Top of Material provided
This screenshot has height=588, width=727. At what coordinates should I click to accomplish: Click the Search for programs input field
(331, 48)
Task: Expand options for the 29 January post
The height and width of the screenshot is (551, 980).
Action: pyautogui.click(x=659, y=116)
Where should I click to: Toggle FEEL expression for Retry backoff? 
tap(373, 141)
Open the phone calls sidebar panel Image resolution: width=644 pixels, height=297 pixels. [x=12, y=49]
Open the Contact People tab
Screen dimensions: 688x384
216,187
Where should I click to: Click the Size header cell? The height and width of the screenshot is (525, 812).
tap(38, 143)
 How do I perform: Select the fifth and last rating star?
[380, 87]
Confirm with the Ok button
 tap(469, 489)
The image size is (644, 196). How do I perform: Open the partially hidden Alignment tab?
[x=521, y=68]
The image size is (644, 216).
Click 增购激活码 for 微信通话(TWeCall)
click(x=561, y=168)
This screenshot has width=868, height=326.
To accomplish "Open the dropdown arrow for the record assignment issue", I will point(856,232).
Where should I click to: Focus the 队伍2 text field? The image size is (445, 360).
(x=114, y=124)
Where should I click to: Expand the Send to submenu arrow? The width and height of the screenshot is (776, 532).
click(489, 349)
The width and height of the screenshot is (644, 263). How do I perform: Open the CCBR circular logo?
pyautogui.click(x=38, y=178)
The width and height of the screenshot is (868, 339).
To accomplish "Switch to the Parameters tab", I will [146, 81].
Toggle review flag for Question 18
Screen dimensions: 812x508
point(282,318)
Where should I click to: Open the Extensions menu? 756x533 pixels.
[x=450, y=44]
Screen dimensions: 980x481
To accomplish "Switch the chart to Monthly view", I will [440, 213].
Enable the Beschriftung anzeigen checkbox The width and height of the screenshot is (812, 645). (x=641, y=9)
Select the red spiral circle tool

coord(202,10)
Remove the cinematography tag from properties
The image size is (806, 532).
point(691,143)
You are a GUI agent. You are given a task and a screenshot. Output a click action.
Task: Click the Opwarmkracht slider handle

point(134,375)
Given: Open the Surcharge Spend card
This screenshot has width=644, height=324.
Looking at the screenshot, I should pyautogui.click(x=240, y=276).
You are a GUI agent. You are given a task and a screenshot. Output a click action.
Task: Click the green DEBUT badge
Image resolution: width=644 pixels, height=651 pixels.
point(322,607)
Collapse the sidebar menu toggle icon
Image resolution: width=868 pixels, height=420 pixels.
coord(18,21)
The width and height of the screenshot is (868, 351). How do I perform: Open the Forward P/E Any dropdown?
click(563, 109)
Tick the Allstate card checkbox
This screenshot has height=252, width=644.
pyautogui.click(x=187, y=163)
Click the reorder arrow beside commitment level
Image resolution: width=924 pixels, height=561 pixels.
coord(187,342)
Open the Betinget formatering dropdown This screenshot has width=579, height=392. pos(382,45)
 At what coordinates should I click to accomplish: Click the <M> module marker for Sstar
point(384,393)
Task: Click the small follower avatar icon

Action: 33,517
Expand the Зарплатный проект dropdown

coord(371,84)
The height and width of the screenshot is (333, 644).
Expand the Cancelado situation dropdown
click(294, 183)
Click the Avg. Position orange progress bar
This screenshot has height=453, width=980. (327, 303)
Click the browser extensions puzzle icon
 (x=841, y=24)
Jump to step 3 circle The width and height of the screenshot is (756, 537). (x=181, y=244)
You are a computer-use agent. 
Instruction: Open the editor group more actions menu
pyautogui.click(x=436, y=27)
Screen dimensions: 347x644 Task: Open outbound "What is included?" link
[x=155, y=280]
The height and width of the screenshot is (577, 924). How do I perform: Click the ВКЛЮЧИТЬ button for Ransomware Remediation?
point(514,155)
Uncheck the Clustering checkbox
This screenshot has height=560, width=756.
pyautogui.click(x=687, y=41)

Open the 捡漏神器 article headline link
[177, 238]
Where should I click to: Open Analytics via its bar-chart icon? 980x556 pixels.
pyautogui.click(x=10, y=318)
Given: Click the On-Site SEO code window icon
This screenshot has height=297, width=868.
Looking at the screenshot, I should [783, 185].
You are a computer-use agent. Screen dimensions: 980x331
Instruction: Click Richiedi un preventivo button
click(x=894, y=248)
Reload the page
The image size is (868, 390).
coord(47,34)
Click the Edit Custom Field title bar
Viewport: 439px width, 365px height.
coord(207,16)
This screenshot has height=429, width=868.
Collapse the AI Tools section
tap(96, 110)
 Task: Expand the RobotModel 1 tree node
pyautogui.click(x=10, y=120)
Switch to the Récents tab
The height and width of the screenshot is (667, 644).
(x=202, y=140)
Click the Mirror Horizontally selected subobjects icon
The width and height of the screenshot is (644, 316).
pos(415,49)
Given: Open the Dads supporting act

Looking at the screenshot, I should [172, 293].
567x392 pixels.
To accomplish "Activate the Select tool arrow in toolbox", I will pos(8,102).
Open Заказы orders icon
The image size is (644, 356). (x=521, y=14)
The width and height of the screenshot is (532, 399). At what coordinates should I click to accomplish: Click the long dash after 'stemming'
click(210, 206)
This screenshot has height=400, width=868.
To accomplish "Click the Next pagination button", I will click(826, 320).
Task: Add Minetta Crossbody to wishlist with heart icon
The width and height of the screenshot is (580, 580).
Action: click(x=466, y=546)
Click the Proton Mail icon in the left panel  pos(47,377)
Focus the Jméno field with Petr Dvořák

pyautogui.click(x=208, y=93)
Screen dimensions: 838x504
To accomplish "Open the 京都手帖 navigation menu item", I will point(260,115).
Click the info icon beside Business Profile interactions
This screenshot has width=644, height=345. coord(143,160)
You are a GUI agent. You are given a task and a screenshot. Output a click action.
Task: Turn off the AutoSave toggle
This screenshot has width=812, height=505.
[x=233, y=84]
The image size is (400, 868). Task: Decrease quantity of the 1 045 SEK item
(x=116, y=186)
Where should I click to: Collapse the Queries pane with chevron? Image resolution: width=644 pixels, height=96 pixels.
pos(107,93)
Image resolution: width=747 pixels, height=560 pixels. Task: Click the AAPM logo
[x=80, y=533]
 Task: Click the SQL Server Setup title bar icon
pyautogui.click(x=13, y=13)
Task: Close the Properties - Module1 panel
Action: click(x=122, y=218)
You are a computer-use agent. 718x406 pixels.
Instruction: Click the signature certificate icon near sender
Bottom of Material provided
#### Task objective
What is needed here is one number: how many lines of the entries hold the string "computer".

#### Exercise result
3